As was my habit, I did not acknowledge her questions, but when finished, I lifted my hand in a flourish of thanks and walked down the path.
Before I was able to leave the boundaries of her farm, heading as I was for a shelter I kept in the hills beyond New Haven in the town of Trumbull, she caught up to me in her horse and wagon. She had a package wrapped in old newspapers. I looked at it and at her.
"It's liniment, the vet gave it to me to use on the horse, but I find it makes my rheumatism feel a might better too. Lord, I work like a horse, why wouldn’t it work on me,” she laughed kindly. “It might ease your muscle aches too. And there's a hunk of pie in there. You'll need a good breakfast tomorrow."

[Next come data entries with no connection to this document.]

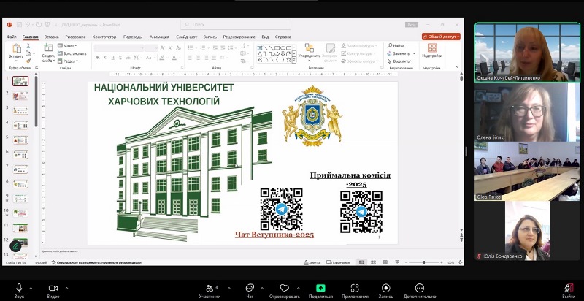Image resolution: width=584 pixels, height=301 pixels.
Task: Click the Надстройки add-ins icon
Action: point(431,49)
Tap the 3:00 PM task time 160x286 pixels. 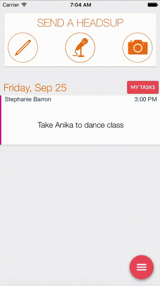[x=145, y=99]
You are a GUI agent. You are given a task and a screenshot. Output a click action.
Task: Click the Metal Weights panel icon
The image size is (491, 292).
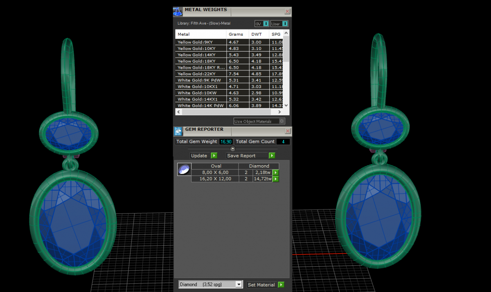click(x=178, y=11)
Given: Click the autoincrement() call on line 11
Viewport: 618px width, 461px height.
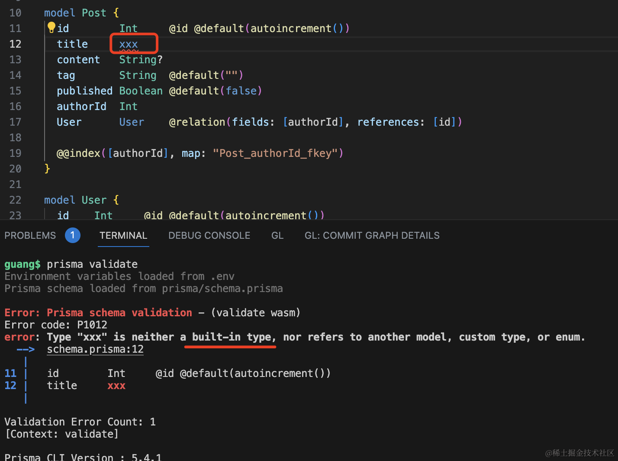Looking at the screenshot, I should 297,29.
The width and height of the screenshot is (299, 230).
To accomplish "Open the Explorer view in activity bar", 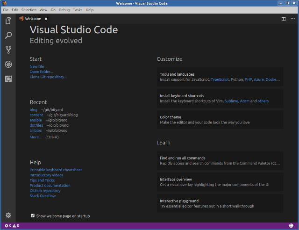I will [8, 21].
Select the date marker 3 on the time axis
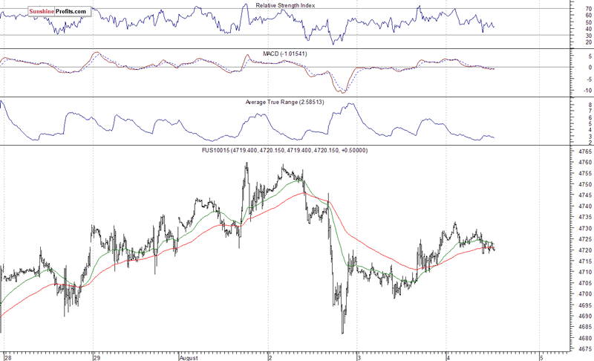 coord(359,357)
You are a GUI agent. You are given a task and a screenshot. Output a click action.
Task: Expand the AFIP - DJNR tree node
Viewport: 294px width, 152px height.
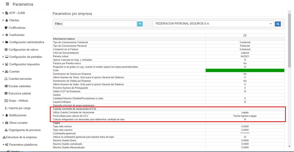[x=3, y=13]
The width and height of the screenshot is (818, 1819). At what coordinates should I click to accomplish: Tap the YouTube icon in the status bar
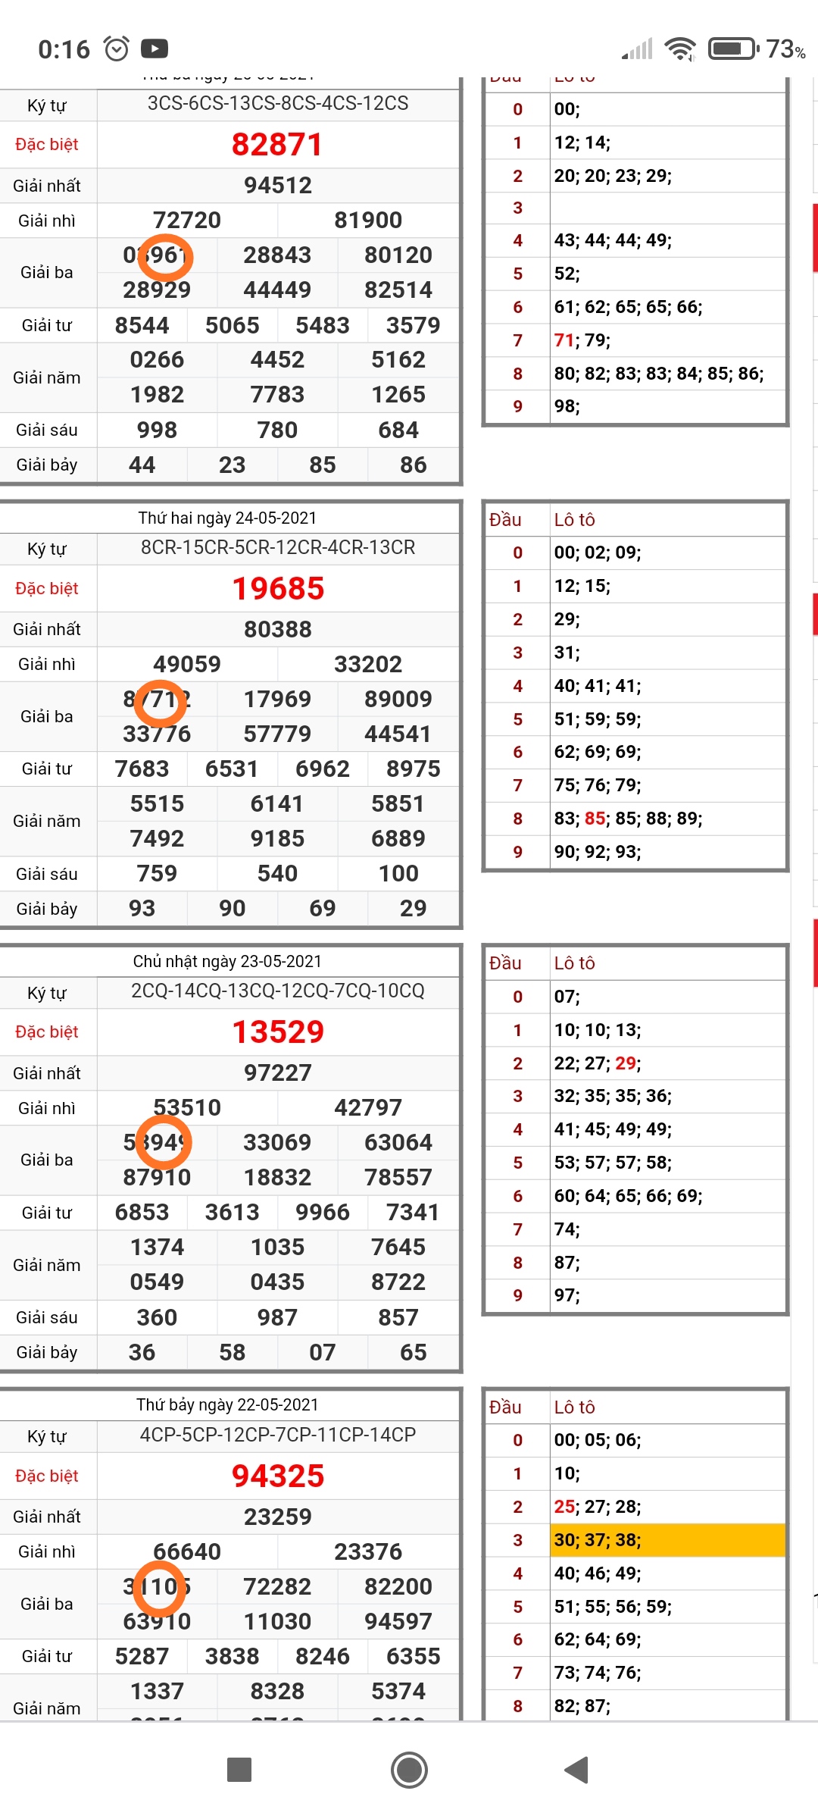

That's all she said, and pulled her horse up and headed back toward the farmhouse.
It was late by the time I reached the shelter, and the air was brisk with a hint of winter. My teepee of kindling was in place from the last time I stayed in this shelter, and I lit the kindling with one of the matches I carried. I boiled some coffee, and sat and read a newspaper I found by the side of the road, using the light of the fire to illuminate the words.
When I was through with the news, I used it as a wrap for some of the old cigar tobacco I picked up off of the road that day. I rolled an ungainly cigarette and lit it in the fire. The printer’s ink burned in the back of my throat, but the tobacco was enough to make my lids heavy. Though I was alone, it made me feel happy that I was full, and had a roof, such as it was, for the night.
When the fire burned down, I swept it, ashes and all from the flat rock where I had built it. I lay my ragged blanket on the spot where the fire had glowed, and the heat from that flat rock kept me warm through much of the night.